Societies and Political Developments

  • Castile and León unified under Alfonso X (r. 1252–1284), then fractured and reconsolidated amid the Trastámara coup (Pedro I vs Enrique II, 1366–1369).

  • Portugal strengthened under Afonso III and Dinis (reforestation of Leiria for ship timber; University of Coimbra 1290), then defended independence in the Crisis of 1383–1385; João I and Aljubarrota (1385) sealed the Anglo-Portuguese alliance (Treaty of Windsor, 1386).

  • Navarre navigated between France and Castile; Basque towns (Bilbao, charter 1300; San Sebastián) grew as maritime communes.

Economy and Trade

  • Wool complex: Castilian wool—organized by the Mesta (founded 1273)—flowed through Burgos, León, and Cantabrian ports to Flanders and England.

  • Basque iron & shipbuilding: forges supplied anchors, nails, artillery shot; yards built cogs and naos for Atlantic service and whaling.

  • Wine & salt fish: Douro/Minho wines, Galician/Portuguese salt fish (cod, sardine) and tuna moved north; Lisbon/Porto emerged as major entrepôts.

  • Finance & law: municipal fueros, urban consulates, and English–Portuguese treaties stabilized credit, convoys, and tariffs.

Subsistence and Technology

  • Mixed Atlantic polyculture (rye/wheat, vines, chestnuts, cattle); stern-rudder hulls, improved rigging, magnetic compass and portolan practice diffused into Iberian waters.

Movement and Interaction Corridors

  • Sea: Lisbon ⇄ London/Bristol; Cantabria ⇄ Flanders; Galicia ⇄ Brittany; pilgrim sailings to Santiago.

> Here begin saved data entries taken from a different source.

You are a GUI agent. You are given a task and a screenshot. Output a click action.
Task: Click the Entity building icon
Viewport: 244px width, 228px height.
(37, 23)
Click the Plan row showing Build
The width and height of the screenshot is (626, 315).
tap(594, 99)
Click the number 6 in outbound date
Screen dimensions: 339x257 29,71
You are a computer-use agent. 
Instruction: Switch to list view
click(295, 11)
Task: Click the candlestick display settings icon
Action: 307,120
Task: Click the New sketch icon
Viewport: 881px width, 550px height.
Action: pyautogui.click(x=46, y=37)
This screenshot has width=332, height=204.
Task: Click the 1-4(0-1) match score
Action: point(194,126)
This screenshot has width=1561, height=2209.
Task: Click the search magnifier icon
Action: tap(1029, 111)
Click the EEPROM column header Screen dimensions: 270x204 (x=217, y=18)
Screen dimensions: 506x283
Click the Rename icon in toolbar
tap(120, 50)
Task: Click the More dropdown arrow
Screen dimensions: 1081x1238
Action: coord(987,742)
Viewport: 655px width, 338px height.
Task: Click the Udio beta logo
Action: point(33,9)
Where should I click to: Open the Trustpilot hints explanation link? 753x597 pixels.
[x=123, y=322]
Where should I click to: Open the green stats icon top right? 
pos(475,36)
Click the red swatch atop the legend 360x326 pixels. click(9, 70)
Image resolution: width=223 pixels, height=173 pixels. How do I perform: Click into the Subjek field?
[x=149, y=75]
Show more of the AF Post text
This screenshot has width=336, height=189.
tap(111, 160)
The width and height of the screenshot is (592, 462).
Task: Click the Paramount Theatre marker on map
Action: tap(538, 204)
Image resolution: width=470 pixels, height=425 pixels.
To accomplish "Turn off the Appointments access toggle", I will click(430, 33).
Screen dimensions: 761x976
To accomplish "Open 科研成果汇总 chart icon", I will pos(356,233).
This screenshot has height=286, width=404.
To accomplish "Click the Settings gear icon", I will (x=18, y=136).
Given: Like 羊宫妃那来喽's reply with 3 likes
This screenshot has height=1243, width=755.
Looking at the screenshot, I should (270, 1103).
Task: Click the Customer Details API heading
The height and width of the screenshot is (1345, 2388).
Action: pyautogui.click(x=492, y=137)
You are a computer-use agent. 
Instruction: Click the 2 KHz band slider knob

  • Land: Meseta passes fed Burgos, León, Salamanca; Douro road/river linked Castile to Porto.

Belief and Symbolism

  • Cathedrals and monasteries in Santiago, León, Burgos, Salamanca; confraternities of sailors and merchants venerating St. James and St. Nicholas kept social cohesion in plague decades.

Adaptation and Resilience

  • Route redundancy (many ports, multiple passes), portfolio exports (wool–iron–wine–fish–salt), and crown–town compacts hedged risk from war, weather, and plague.

Long-Term Significance

By 1395, the Atlantic façade from Lisbon to San Sebastián had become a maritime-industrial platform: wool, iron, wine, and shipbuilding—backed by Portugal’s English alliance—set the stage for the 15th-century Atlantic turn and overseas exploration.